What is Tearing in Adults?

There are many causes of watery eyes in adults and a useful way to summarise the main potential problems is as follows:

Anything which irritates the eye surface can lead to excess tears being made e.g. in growing eyelash, foreign body under upper lid, eyelid margin lump. Tear production is also often increased in blepharitis, allergy or infection.

The tears travel along the lower eyelid until they reach in the inner corner of the eye and exit through the upper and lower drainage holes (puncti). A lax eyelid it may fall away from the eye surface such that the lower punctum is no longer in contact with the globe and therefore cannot be accessed by the tears. The treatment for watering under these circumstances is an eyelid operation to correct the malposition.

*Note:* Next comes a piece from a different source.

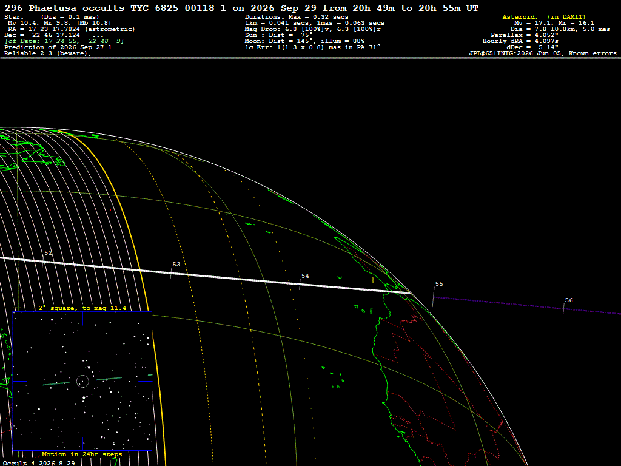Click the 56 minute time marker
621x466 pixels.
click(569, 300)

Commonly watery eyes are due to reduced tears draining away from the eye into the nose. One of the easier causes to treat is a narrowing of the drainage holes – “punctal stenosis”. These plug holes can often be widened using perforated punctal plugs which are usually inserted under anaesthetic drops. They are left in for a few months to stretch the drainage opening and are easy to remove in the out-patients.

Many people with watery eyes will have a narrowing or blockage further down-stream in the lacrimal system, most commonly at the lower end of the tube (naso-lacrimal duct) before it enters the nose. If present the best option to alleviate watering involves a larger operation to create a new artificial tear duct channel into the nose – such a procedure is called a Dacryocystorhinostomy (DCR).